How long will that group of people want to live in a democracy where everybody gets a vote and wealth is supposed to be distributed more evenly?
There are some members of that community who have become illiberal or anti-democratic for exactly that reason.
We are lucky in that we live in societies where we can vote.
And so it's really important that we vote, that we know who we're voting for, that we vote in all elections, including local ones.
When people become nihilistic, when they say they're all the same, I don't care who wins the election, it's not worth voting because, you know, they're all corrupt.
This is what autocrats try to create, right?
So what does Putin want Russians to do?
Does he want them to be political?
No.
He wants them to stay out of politics.
You know, what do the Chinese want?
They want their people out of politics.
And so whenever you see too many people who have responded to that kind of negative inspiration, that's when you should worry.
And I worry a lot about the United States on exactly those grounds, actually.
Look at how the leader of your country talks about the press, how he or she talks about the judges, the judiciary, how he or she talks about the civil service.

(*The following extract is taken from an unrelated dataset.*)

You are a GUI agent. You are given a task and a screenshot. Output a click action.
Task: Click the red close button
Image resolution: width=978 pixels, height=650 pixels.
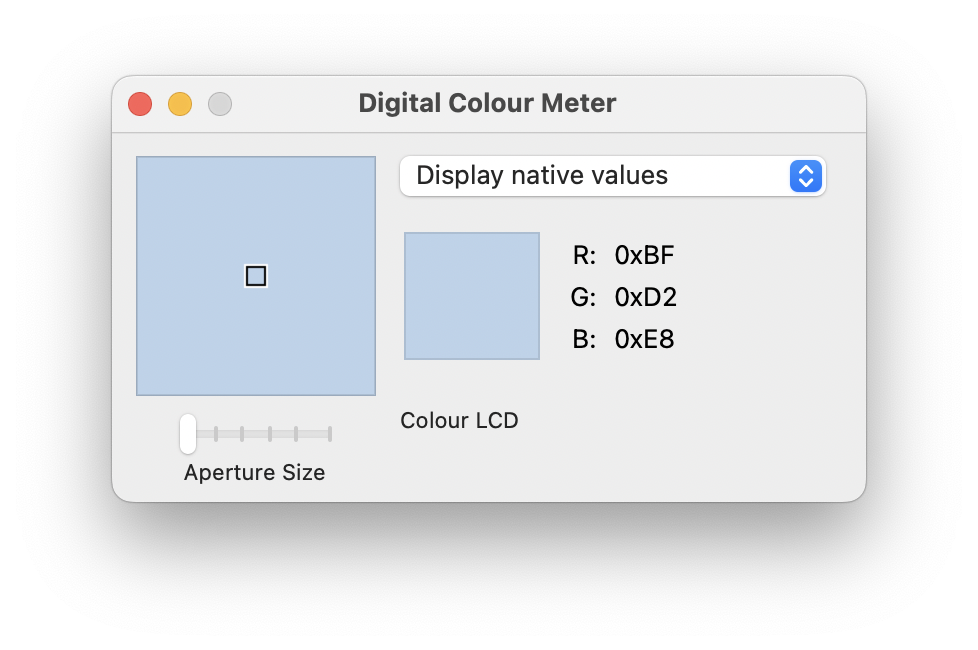140,104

A real Democrat respects those institutions and wants them to stay in place precisely so that democracy can remain, so that at the next election there will be a fair election.
You know, some of them have business models that are biased.
So Fox's business model is to appeal to the right-leaning part of the American population and to encourage them in their biases and get them to watch TV.
There's some media that are now dependent on polarization and kind of live off it.